***** RAW DATA *****

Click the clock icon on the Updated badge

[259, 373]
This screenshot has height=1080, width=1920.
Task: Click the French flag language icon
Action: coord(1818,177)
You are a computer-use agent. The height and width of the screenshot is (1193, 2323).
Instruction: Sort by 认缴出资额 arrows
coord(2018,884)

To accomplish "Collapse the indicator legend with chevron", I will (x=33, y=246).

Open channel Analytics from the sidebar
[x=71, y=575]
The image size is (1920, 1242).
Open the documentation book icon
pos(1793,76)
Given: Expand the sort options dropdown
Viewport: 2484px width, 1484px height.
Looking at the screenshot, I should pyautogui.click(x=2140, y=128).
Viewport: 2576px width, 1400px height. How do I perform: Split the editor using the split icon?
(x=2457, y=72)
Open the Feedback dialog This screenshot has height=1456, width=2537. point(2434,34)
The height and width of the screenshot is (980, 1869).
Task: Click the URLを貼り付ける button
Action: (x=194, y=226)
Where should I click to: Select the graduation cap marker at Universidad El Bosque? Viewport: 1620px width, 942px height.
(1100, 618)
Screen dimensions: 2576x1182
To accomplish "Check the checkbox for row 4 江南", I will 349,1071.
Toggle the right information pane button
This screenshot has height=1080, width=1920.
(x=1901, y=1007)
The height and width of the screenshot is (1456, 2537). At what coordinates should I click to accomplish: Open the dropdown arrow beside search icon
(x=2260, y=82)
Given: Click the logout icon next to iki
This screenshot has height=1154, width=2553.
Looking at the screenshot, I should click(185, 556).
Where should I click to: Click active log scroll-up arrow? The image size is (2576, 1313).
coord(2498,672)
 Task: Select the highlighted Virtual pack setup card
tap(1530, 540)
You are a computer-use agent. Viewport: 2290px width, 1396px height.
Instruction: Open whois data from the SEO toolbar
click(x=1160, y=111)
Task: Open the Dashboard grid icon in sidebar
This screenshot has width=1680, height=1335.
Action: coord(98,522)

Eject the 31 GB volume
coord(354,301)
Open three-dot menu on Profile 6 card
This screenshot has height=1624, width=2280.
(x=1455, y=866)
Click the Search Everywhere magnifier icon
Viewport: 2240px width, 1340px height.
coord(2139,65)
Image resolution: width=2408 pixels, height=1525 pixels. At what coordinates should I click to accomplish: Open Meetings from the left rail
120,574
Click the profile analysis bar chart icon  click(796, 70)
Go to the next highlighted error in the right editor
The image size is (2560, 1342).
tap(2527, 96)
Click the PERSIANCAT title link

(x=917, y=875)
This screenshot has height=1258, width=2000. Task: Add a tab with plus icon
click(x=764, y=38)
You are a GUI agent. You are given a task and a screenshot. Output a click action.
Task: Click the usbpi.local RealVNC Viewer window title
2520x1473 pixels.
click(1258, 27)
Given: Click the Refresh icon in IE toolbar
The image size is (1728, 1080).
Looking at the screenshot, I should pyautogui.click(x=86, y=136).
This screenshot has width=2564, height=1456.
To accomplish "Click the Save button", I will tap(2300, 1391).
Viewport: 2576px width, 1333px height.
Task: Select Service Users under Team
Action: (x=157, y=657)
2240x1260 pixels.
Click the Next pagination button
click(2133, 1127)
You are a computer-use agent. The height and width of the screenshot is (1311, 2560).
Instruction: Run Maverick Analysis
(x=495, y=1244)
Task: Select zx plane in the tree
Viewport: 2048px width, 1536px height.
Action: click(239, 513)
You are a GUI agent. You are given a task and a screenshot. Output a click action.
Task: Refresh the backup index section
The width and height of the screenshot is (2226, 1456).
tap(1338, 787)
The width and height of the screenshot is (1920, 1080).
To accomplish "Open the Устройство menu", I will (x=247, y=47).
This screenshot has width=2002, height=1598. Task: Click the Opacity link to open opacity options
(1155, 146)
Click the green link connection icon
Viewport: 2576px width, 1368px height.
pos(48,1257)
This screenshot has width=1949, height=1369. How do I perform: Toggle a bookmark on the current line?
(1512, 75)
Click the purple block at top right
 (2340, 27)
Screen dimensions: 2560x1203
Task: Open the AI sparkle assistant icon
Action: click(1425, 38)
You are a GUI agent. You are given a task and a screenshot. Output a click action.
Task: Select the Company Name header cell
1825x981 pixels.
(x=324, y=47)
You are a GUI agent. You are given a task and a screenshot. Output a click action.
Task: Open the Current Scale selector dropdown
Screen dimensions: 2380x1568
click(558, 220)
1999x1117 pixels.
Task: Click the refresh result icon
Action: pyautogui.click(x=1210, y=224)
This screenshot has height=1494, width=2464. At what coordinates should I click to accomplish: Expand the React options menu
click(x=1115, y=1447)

*****

**YOUR ASSIGNMENT**
Beginning at the top of the entries above, output each line exactly, and end with the line in which "Task: Open the Dashboard grid icon in sidebar" appears.

**EXERCISE SOLUTION**
Click the clock icon on the Updated badge

[259, 373]
This screenshot has height=1080, width=1920.
Task: Click the French flag language icon
Action: coord(1818,177)
You are a computer-use agent. The height and width of the screenshot is (1193, 2323).
Instruction: Sort by 认缴出资额 arrows
coord(2018,884)

To accomplish "Collapse the indicator legend with chevron", I will (x=33, y=246).

Open channel Analytics from the sidebar
[x=71, y=575]
The image size is (1920, 1242).
Open the documentation book icon
pos(1793,76)
Given: Expand the sort options dropdown
Viewport: 2484px width, 1484px height.
Looking at the screenshot, I should pyautogui.click(x=2140, y=128).
Viewport: 2576px width, 1400px height. How do I perform: Split the editor using the split icon?
(x=2457, y=72)
Open the Feedback dialog This screenshot has height=1456, width=2537. point(2434,34)
The height and width of the screenshot is (980, 1869).
Task: Click the URLを貼り付ける button
Action: (x=194, y=226)
Where should I click to: Select the graduation cap marker at Universidad El Bosque? Viewport: 1620px width, 942px height.
(1100, 618)
Screen dimensions: 2576x1182
To accomplish "Check the checkbox for row 4 江南", I will 349,1071.
Toggle the right information pane button
This screenshot has height=1080, width=1920.
(x=1901, y=1007)
The height and width of the screenshot is (1456, 2537). At what coordinates should I click to accomplish: Open the dropdown arrow beside search icon
(x=2260, y=82)
Given: Click the logout icon next to iki
This screenshot has height=1154, width=2553.
Looking at the screenshot, I should click(185, 556).
Where should I click to: Click active log scroll-up arrow? The image size is (2576, 1313).
coord(2498,672)
 Task: Select the highlighted Virtual pack setup card
tap(1530, 540)
You are a computer-use agent. Viewport: 2290px width, 1396px height.
Instruction: Open whois data from the SEO toolbar
click(x=1160, y=111)
Task: Open the Dashboard grid icon in sidebar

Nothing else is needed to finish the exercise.